De inmediato el PP se ha alterado. El gobierno de la Comunidad de Madrid comienza a estar amenazado. Díaz-Ayuso no podrá seguir tensando las relaciones con sus socios imprescindibles. Su vicepresidente Aguado ya ha dicho que le encantaría sentarse en una mesa a tres con el portavoz socialista, el profesor Ángel Gabilondo, otro Tierno socialista. Eso es un claro aviso a navegantes.

Pero, igualmente, el acercamiento de Arrimadas a la amura de babor implica una pérdida de necesida para Iglesias, que a pesar de las apariencias en el escenario del teatro nacional se ha vuelto una pieza incómoda para Pedro Sánchez.

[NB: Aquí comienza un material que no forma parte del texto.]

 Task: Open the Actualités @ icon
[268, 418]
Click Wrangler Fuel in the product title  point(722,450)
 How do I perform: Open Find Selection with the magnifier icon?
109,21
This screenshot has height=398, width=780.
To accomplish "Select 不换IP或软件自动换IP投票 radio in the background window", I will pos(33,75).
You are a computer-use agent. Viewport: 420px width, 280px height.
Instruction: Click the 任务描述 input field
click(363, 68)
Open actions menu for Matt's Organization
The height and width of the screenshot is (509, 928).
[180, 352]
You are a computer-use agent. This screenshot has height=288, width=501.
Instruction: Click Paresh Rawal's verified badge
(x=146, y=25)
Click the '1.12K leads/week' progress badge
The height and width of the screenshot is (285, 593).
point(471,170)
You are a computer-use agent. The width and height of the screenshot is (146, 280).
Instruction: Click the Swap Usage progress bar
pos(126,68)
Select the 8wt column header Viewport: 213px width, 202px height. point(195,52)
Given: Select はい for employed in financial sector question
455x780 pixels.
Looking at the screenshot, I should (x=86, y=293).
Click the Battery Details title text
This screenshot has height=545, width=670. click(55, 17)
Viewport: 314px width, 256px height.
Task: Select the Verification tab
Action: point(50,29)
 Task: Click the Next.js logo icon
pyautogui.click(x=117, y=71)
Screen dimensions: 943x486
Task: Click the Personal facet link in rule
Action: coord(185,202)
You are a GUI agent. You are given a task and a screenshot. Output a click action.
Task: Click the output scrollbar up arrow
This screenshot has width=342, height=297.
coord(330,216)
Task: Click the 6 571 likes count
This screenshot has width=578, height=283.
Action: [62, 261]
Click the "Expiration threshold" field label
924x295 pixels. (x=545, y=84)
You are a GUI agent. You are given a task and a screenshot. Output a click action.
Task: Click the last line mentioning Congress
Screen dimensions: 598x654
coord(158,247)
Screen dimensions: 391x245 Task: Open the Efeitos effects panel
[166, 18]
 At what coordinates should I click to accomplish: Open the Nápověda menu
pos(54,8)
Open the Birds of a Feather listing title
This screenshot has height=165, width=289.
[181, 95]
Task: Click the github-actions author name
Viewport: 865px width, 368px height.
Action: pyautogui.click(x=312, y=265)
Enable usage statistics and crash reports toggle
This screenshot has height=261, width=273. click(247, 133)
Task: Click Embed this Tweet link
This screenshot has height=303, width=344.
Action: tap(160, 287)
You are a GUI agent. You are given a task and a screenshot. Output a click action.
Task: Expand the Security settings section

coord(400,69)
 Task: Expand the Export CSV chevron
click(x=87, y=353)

Y a mayores, el cogobierno de la crisis de la Covid-19 con las comunidades autónomas, según el modelo alemán, forzado por Urkullu y el nuevo Cs, introducirá nuevos elementos de confianza y consenso en la gestión de una emergencia que entrará en los libros de historia, y de la economía.

Y en Canarias esta nueva modalidad muy europea de bisagreo también podría tener presencia en la estabilidad de los gobiernos de Santa Cruz de Tenerife y el cabildo insular tinerfeño.

Los naranjas han decidido volver a buscar la moderación, el realismo y el centro perdido desesperadamente, y eso en política siempre es bueno para la gente.

En fin, aguardemos los próximos episodios nacionales, y regionales.